Russian state media reports Moscow-appointed official in occupied Ukrainian region killed in car crash under unclear circumstances.

Kirill Stremousov, the Russian-installed deputy head of Ukraine's southern Kherson region, speaks in an unknown location in a video message posted on his Telegram channel.
Kirill Stremousov posted his last video messages on his Telegram channel on Wednesday [Kirill Stremousov Telegram Channel/Reuters]

Kirill Stremousov, the Moscow-installed deputy head of Ukraine’s Kherson region, has died in a car crash, according to Russian state media.

The TASS news agency said the death on Wednesday had been confirmed by the press service for the head of the region, without giving details of the circumstances.

“It’s true,” TASS quoted the press service as saying.

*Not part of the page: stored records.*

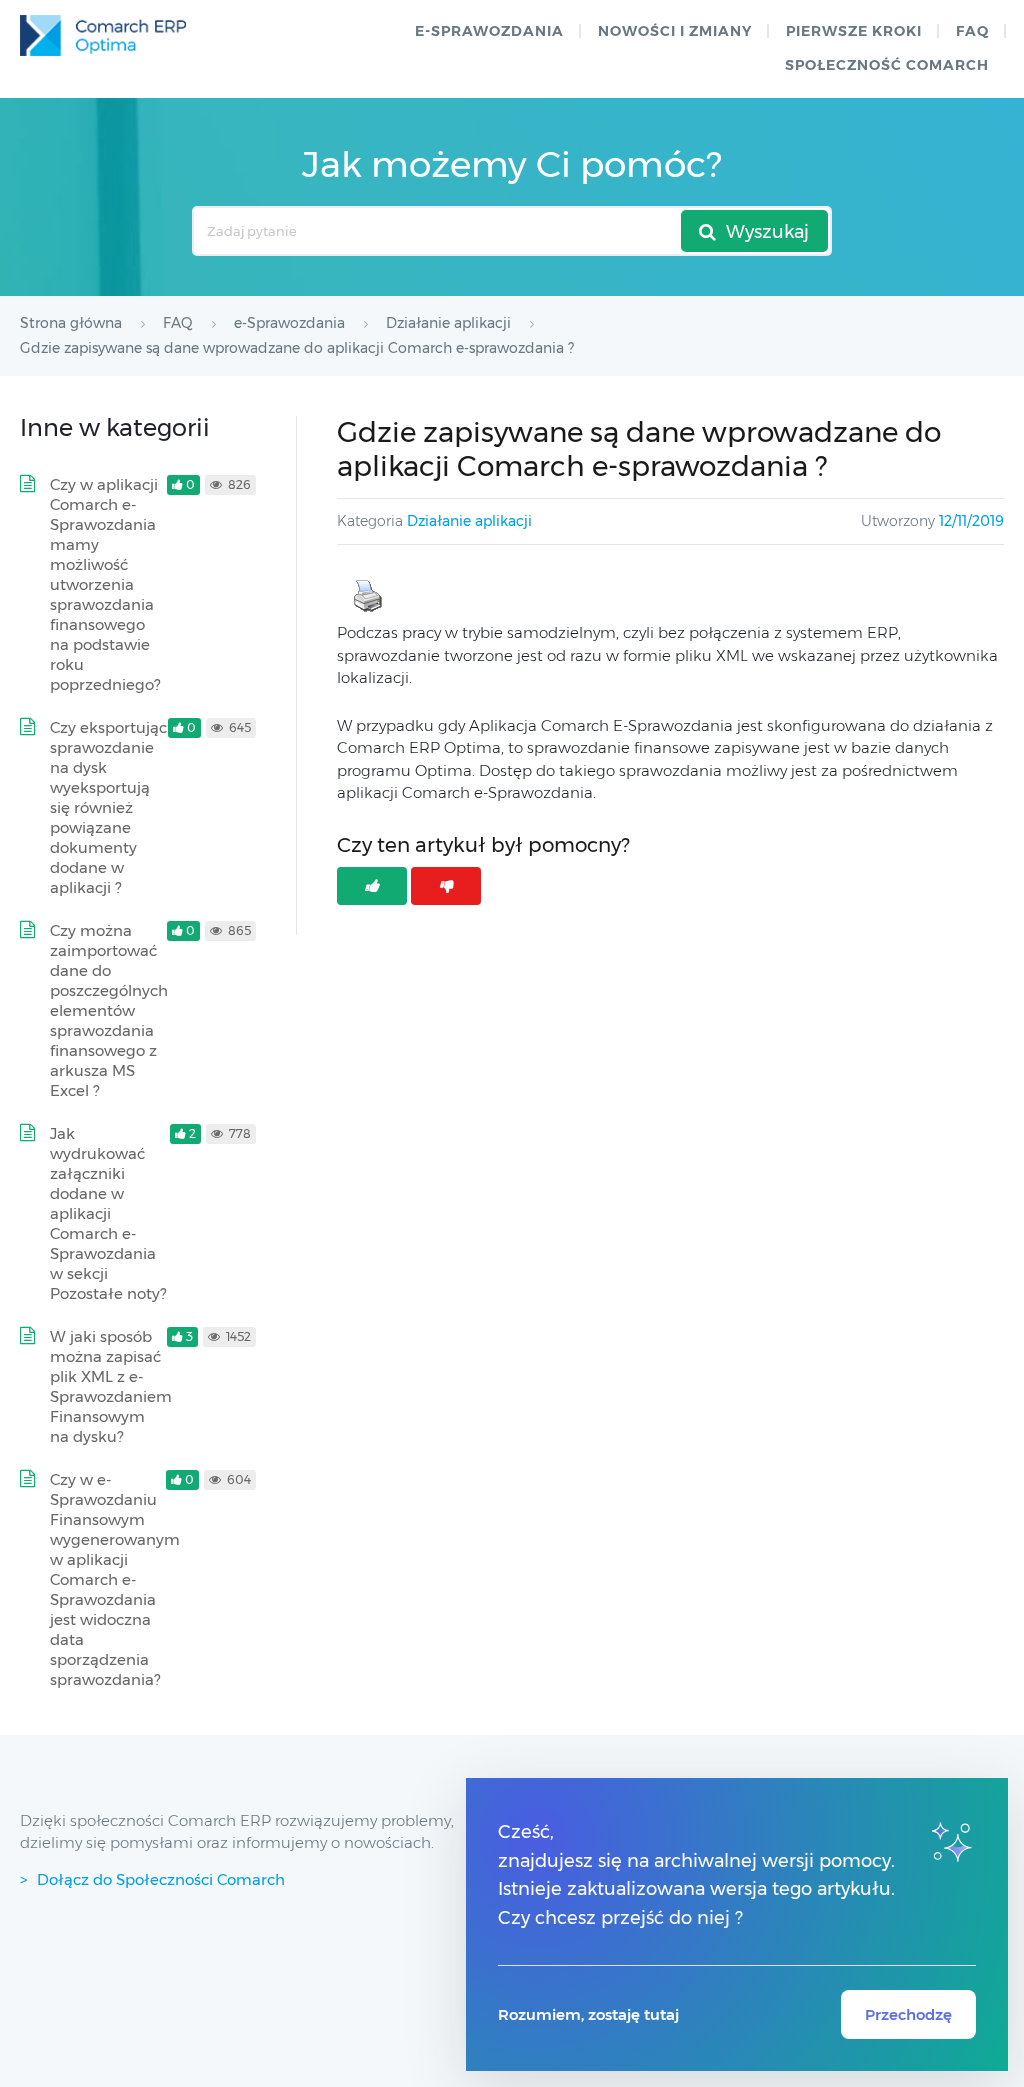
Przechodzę (908, 2014)
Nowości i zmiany (675, 31)
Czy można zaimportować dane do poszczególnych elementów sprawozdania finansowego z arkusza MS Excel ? (109, 1010)
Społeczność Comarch (887, 65)
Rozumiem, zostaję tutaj (588, 2014)
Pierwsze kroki (854, 31)
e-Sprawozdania (489, 31)
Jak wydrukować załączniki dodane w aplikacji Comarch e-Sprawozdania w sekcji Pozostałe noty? (108, 1213)
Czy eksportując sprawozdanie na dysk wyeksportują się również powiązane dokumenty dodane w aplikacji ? (108, 807)
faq (972, 31)
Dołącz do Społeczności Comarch (161, 1879)
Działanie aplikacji (469, 521)
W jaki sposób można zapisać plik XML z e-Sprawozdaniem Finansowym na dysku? (111, 1386)
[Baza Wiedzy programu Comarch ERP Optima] (103, 35)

In a post on the Telegram messaging app, Sergei Aksyonov, head of the Russia-annexed Crimea Peninsula, called Stremousov a “true fighter” and a “Russian patriot”. Aksyonov did not specify the cause of the death.

A Ukrainian and Russian national, Stremousov was one of the most prominent public faces of Russia’s occupation of Ukraine’s territory. He was regularly using social media to promote war propaganda, including video updates while being inside vehicles moving at speed.

In his latest Telegram update on Wednesday morning, Stremousov said the Ukrainian offensive in the region had unsuccessfully tried to break through the Russian forces’ defence line.

“The situation is under the full control of the Russian military,” he said.

Ukrainian legislator Oleksiy Goncharenko called Stremousov a “traitor”.

“He actively opposed the surrender of Kherson and said that Russia is here forever. And then he mysteriously dies,” he said on Twitter.

 

Lately, Stremousov had been urging civilians to evacuate the western bank of the Dnieper River in the face of a mounting Ukrainian counteroffensive to take the southern region, which Russia claimed to have annexed.

Ukrainian officials have been wary of such statements as well as blatant signs of a Russian defeat in Kherson, including photos circulated on social media of key buildings no longer flying Russian flags, saying they could be a trap.

The regional capital city, also called Kherson, which sits just northwest of Crimea, was occupied during the first week of Russia’s invasion of Ukraine in late February. Since then, it has seen regular civilian protests that were put down by Russian troops.

In July, another official of the Russia-installed Kherson military-civilian administration, Dmitry Savluchenko, was killed in a bomb blast.